- **JOB 1**: From the ladder problem below, output the passage from "finally, the sum" up to and including "of the ladder)", copied word for word.

- **PAGE EXCERPT**:
In: Physics
A uniform 210 N ladder rests against a perfectly smooth wall, making a 30.0 degree angle with the wall.
Find the normal forces that the wall on the ladder. Express in N
Find the normal force that the floor exert on the ladder. Express in N
What is the friction force on the ladder at the floor? Express in N
if the ladder is not accelerating and not rotating, we know
that:
1) sum of all horizontal forces =0
2) sum of all vertical forces =0
3) sum of all torques =0
the horizontal forces are the normal force from the wall (Nw) and
friction; these must be equal and opposite, so we can write
Nw = friction
the vertical forces are the weight of the ladder (210N) and the
upward normal force of the floor, Nf, these must be equal and
opposite so we can write
Nf = 210N (this is the value of the normal force due to the
floor)
finally, the sum of torques is zero; for simplicity, let's sum
torques around the point where the ladder touches the floor, this
way Nf and f will generate no torque around this point
the torque due to Nw is then Nw L cos 30 where L is the length of
the ladder
the torque due to the weight of the ladder is
(210L)/2 sin 30 (the ladder is uniform so its weight acts at the
center of gravity or at L/2)
these torques are equal so we have
Nw L cos30 = 210 (L/2) sin 30
or Nw=210/2 tan 30 = 60.62 N (notice that we do not need to know
the length of the ladder)
since Nw = friction, this is the force of friction also
the normal force of the floor is 210N as determined earlier
(since Nw = friction = u Nf = 210u, we can find the coefficient of
friction between the ladder and the floor:
210u=60.62 => u=0.2886)

- **RECORDS PROVIDED**:
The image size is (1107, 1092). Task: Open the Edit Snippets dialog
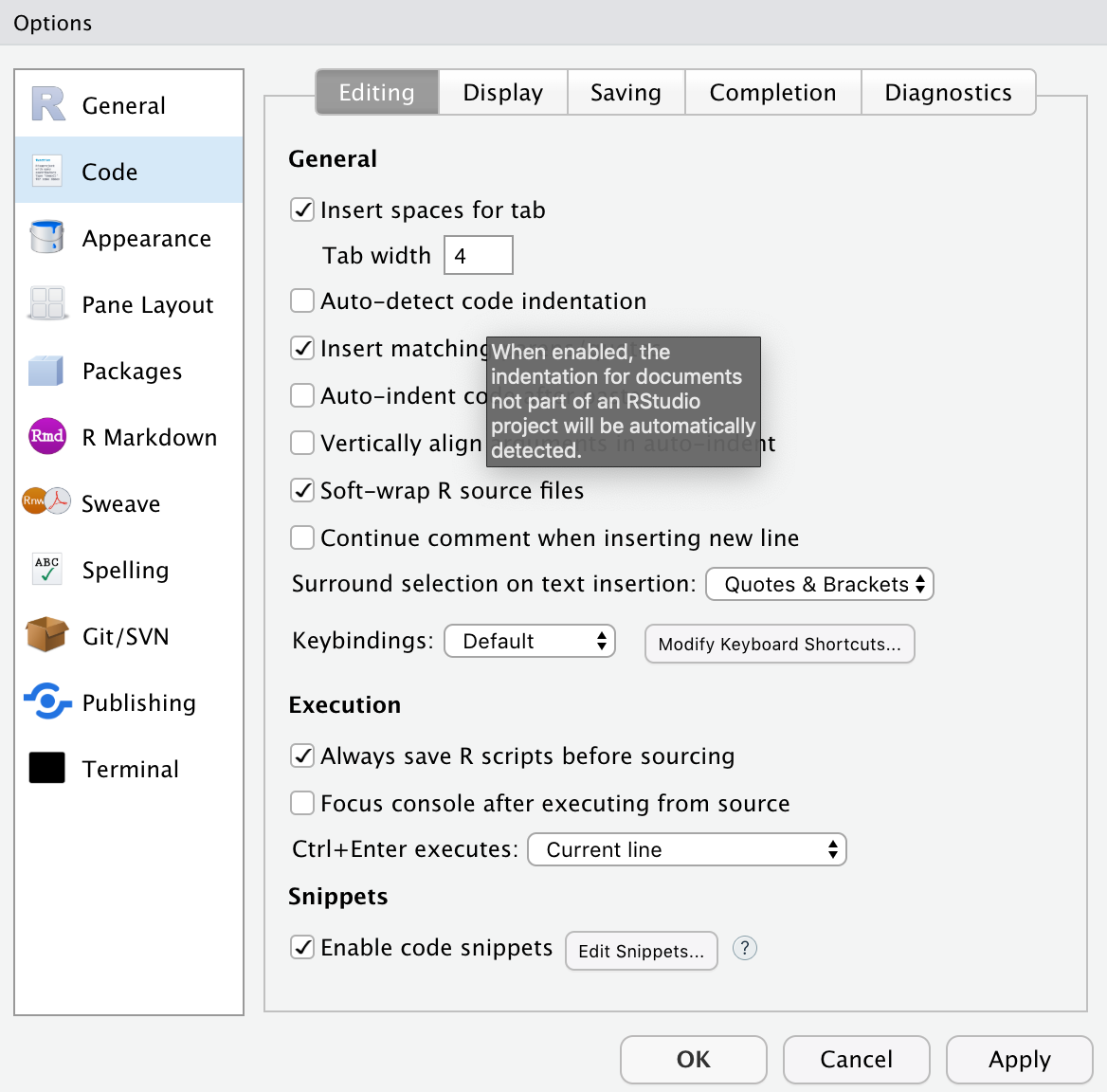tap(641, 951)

...

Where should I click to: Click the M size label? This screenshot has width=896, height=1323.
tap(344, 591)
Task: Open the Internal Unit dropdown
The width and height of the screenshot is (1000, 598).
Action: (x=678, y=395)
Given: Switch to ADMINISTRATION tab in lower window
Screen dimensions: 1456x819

- **JOB 2**: Return the lines of the rows above from the line with "Where should I" up to and including the line with "Action: (x=678, y=395)", reproduced without any change.

- **CORRECT RESPONSE 1**:
finally, the sum of torques is zero; for simplicity, let's sum
torques around the point where the ladder touches the floor, this
way Nf and f will generate no torque around this point
the torque due to Nw is then Nw L cos 30 where L is the length of
the ladder
the torque due to the weight of the ladder is
(210L)/2 sin 30 (the ladder is uniform so its weight acts at the
center of gravity or at L/2)
these torques are equal so we have
Nw L cos30 = 210 (L/2) sin 30
or Nw=210/2 tan 30 = 60.62 N (notice that we do not need to know
the length of the ladder)

- **CORRECT RESPONSE 2**:
Where should I click to: Click the M size label? This screenshot has width=896, height=1323.
tap(344, 591)
Task: Open the Internal Unit dropdown
The width and height of the screenshot is (1000, 598).
Action: (x=678, y=395)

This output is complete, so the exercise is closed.